Start of Provided data
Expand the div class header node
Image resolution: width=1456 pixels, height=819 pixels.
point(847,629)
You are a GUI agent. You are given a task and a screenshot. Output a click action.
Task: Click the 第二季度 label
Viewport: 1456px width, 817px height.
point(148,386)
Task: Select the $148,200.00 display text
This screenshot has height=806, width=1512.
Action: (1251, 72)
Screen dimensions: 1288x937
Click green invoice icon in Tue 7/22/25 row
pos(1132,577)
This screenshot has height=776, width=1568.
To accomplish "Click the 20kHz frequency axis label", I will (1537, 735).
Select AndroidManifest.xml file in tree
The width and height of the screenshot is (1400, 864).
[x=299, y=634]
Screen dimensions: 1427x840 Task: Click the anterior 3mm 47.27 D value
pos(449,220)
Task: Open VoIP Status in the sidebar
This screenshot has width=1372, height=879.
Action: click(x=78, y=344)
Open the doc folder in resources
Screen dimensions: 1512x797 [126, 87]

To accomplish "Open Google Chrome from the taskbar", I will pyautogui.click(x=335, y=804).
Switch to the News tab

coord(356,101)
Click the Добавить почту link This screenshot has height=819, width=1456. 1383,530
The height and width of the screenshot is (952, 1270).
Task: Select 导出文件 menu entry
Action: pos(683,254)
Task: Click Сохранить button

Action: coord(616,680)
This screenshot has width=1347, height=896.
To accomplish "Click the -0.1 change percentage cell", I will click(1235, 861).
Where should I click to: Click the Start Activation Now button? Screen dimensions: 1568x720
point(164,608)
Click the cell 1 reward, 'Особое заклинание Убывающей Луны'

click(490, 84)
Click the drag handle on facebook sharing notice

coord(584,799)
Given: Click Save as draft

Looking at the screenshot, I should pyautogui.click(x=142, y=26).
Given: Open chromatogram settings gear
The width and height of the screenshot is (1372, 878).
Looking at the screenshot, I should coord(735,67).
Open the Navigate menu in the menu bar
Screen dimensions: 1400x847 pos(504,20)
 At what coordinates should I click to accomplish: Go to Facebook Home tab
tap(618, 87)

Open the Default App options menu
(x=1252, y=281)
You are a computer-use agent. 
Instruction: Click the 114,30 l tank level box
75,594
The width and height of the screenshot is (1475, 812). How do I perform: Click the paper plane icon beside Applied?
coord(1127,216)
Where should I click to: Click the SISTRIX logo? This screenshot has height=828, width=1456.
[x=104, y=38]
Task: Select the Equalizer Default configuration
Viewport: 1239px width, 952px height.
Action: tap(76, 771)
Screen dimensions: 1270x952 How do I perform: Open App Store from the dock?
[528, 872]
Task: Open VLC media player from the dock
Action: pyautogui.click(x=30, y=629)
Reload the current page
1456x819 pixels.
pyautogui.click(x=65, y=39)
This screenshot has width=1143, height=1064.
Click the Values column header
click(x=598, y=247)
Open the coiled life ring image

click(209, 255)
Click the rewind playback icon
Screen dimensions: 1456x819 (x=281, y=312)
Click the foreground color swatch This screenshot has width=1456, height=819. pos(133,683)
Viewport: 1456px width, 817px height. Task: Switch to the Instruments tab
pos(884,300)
End of Provided data
### Assignment
Set down each line of the data precisely as it appears above.

### Your solution
Expand the div class header node
Image resolution: width=1456 pixels, height=819 pixels.
point(847,629)
You are a GUI agent. You are given a task and a screenshot. Output a click action.
Task: Click the 第二季度 label
Viewport: 1456px width, 817px height.
point(148,386)
Task: Select the $148,200.00 display text
This screenshot has height=806, width=1512.
Action: (1251, 72)
Screen dimensions: 1288x937
Click green invoice icon in Tue 7/22/25 row
pos(1132,577)
This screenshot has height=776, width=1568.
To accomplish "Click the 20kHz frequency axis label", I will (1537, 735).
Select AndroidManifest.xml file in tree
The width and height of the screenshot is (1400, 864).
[x=299, y=634]
Screen dimensions: 1427x840 Task: Click the anterior 3mm 47.27 D value
pos(449,220)
Task: Open VoIP Status in the sidebar
This screenshot has width=1372, height=879.
Action: click(x=78, y=344)
Open the doc folder in resources
Screen dimensions: 1512x797 [126, 87]

To accomplish "Open Google Chrome from the taskbar", I will pyautogui.click(x=335, y=804).
Switch to the News tab

coord(356,101)
Click the Добавить почту link This screenshot has height=819, width=1456. 1383,530
The height and width of the screenshot is (952, 1270).
Task: Select 导出文件 menu entry
Action: pos(683,254)
Task: Click Сохранить button

Action: coord(616,680)
This screenshot has width=1347, height=896.
To accomplish "Click the -0.1 change percentage cell", I will click(1235, 861).
Where should I click to: Click the Start Activation Now button? Screen dimensions: 1568x720
point(164,608)
Click the cell 1 reward, 'Особое заклинание Убывающей Луны'

click(490, 84)
Click the drag handle on facebook sharing notice

coord(584,799)
Given: Click Save as draft

Looking at the screenshot, I should pyautogui.click(x=142, y=26).
Given: Open chromatogram settings gear
The width and height of the screenshot is (1372, 878).
Looking at the screenshot, I should coord(735,67).
Open the Navigate menu in the menu bar
Screen dimensions: 1400x847 pos(504,20)
 At what coordinates should I click to accomplish: Go to Facebook Home tab
tap(618, 87)

Open the Default App options menu
(x=1252, y=281)
You are a computer-use agent. 
Instruction: Click the 114,30 l tank level box
75,594
The width and height of the screenshot is (1475, 812). How do I perform: Click the paper plane icon beside Applied?
coord(1127,216)
Where should I click to: Click the SISTRIX logo? This screenshot has height=828, width=1456.
[x=104, y=38]
Task: Select the Equalizer Default configuration
Viewport: 1239px width, 952px height.
Action: tap(76, 771)
Screen dimensions: 1270x952 How do I perform: Open App Store from the dock?
[528, 872]
Task: Open VLC media player from the dock
Action: pyautogui.click(x=30, y=629)
Reload the current page
1456x819 pixels.
pyautogui.click(x=65, y=39)
This screenshot has width=1143, height=1064.
Click the Values column header
click(x=598, y=247)
Open the coiled life ring image

click(209, 255)
Click the rewind playback icon
Screen dimensions: 1456x819 (x=281, y=312)
Click the foreground color swatch This screenshot has width=1456, height=819. pos(133,683)
Viewport: 1456px width, 817px height. Task: Switch to the Instruments tab
pos(884,300)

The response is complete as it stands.